Provided data:

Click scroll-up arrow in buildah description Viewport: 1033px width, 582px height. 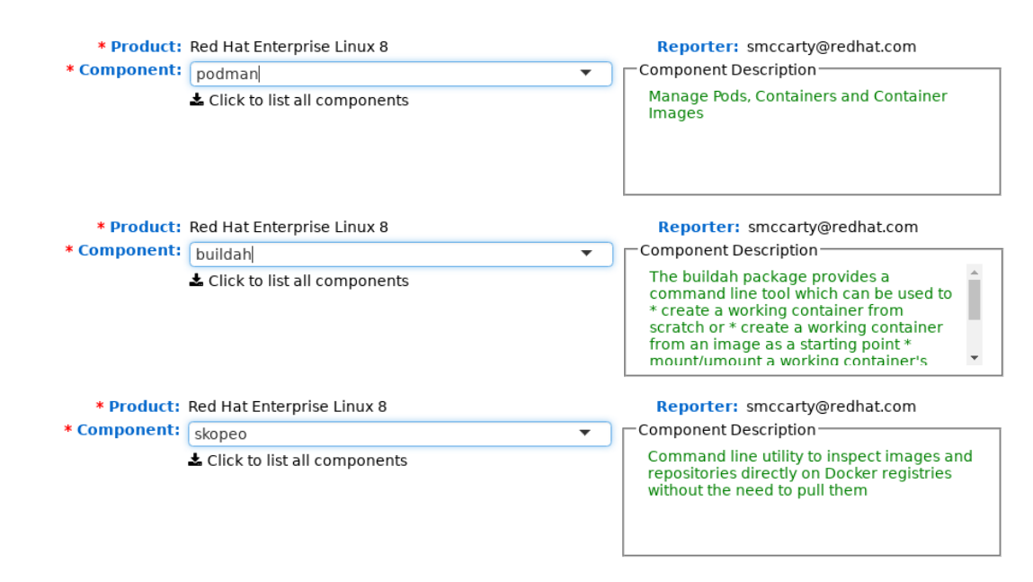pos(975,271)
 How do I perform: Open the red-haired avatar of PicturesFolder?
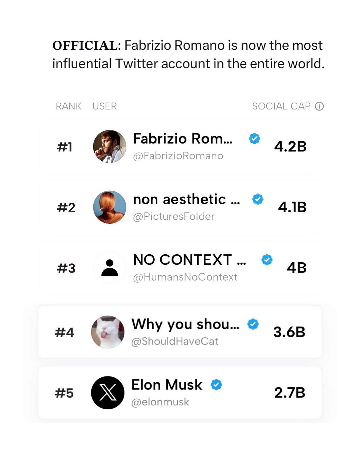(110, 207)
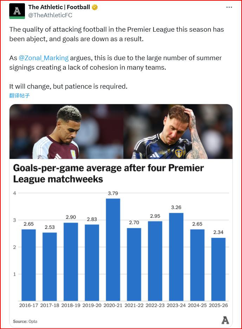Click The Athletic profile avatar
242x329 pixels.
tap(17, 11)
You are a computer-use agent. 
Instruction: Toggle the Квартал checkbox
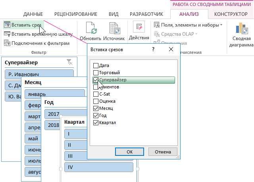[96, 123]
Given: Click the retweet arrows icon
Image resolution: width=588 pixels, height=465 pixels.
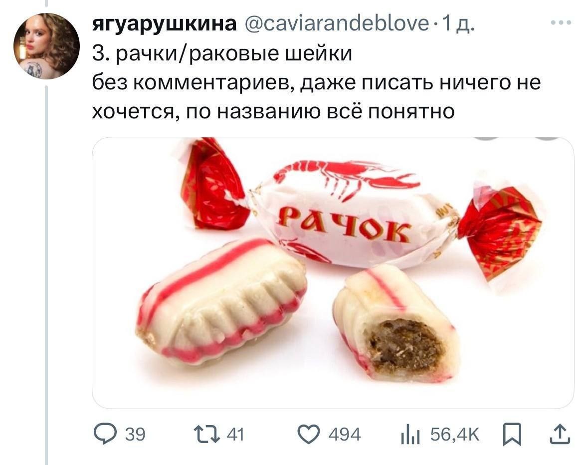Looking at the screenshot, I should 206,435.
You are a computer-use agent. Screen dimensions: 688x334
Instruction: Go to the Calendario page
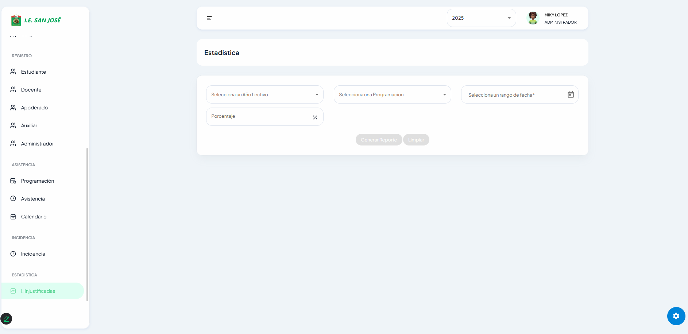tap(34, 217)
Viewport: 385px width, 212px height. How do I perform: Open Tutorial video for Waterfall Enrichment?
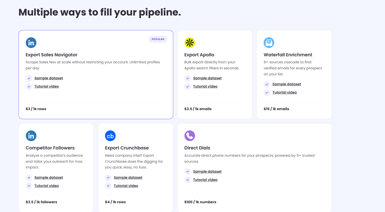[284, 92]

Directions:
Go through the listing above and copy each line in which the string "computer" is found.

Expected answer:
You are a computer-use agent. 
You are a computer-use agent. Screen dimensions: 688x334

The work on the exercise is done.